I am wondering what I need to do in order to get certified in the state of Louisiana. I have moderate experience with felling and bucking timber. I also have some experience with climbing, but have only actually taken down approx 5-6 trees from the top down. Mostly for friends and or family favors...  I really enjoy the work and from reading there is obviously good money in it. Also, looking for some gear recommendations. I have been climbing with a set of buckingham steel spurs, buckingham pinnacle style saddle, and a yale 3/4 steel core flipline....?? My uncle gave me a set of bashlin alum... spurs but they have pole gaffs and need new pads and straps.... would these be worth spending 150.00 on to get them back in climbing order? Any help and or advice would be greatly appreciated. Also, if anyone has any climbing tips.... I am always open to good sound advice. I have always kind of learned things hands on, but have found out that with tree work that can easily be life threatening!


----------



## clearance (Jun 1, 2008)

You don't have to actualy work to become an arborist (ISA), desk jockeys run rampant, spreading thier book learning like the plague. Fact, just cause you are certified doesn't mean you can do treework, but you can say you are certified, and it some cases that means something, to some people.


----------



## Nailsbeats (Jun 1, 2008)

olpace said:


> I am wondering what I need to do in order to get certified in the state of Louisiana. I have moderate experience with felling and bucking timber. I also have some experience with climbing, but have only actually taken down approx 5-6 trees from the top down. Mostly for friends and or family favors...  I really enjoy the work and from reading there is obviously good money in it. Also, looking for some gear recommendations. I have been climbing with a set of buckingham steel spurs, buckingham pinnacle style saddle, and a yale 3/4 steel core flipline....?? My uncle gave me a set of bashlin alum... spurs but they have pole gaffs and need new pads and straps.... would these be worth spending 150.00 on to get them back in climbing order? Any help and or advice would be greatly appreciated. Also, if anyone has any climbing tips.... I am always open to good sound advice. I have always kind of learned things hands on, but have found out that with tree work that can easily be life threatening!
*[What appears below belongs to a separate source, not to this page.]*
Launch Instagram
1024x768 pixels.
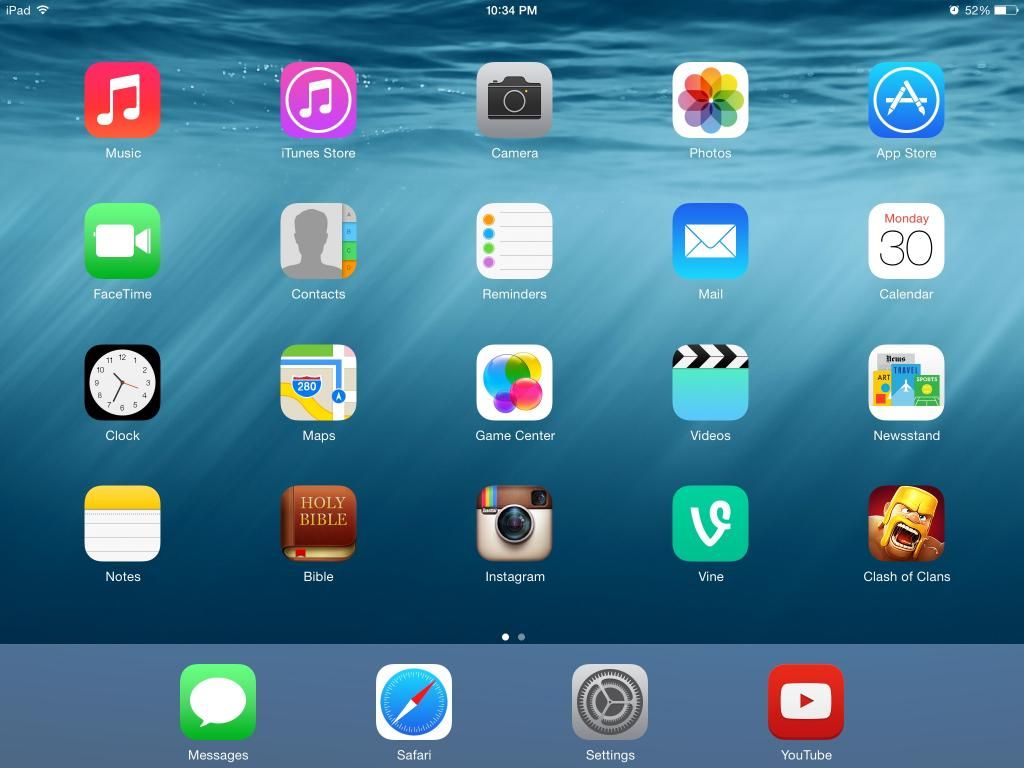514,523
Set up those Aluminum Bashlins, that's what I use and have no complaints. I have a pairs of Bashlin steel spikes with the solid steel upper wrap. I have uses Klien and Buckingham steel spikes also. 

Only downfall with the aluminum Bashlins is you can't use the cast aluminum upper pads (caddilac pads) which would be nice. I just use L-pads up top without any problems, but some think they are uncomfortable.

Go work for a tree company and learn it from the bottom up.


----------



## mckeetree (Jun 1, 2008)

clearance said:


> You don't have to actualy work to become an arborist (ISA), desk jockeys run rampant, spreading thier book learning like the plague. Fact, just cause you are certified doesn't mean you can do treework, but you can say you are certified, and it some cases that means something, to some people.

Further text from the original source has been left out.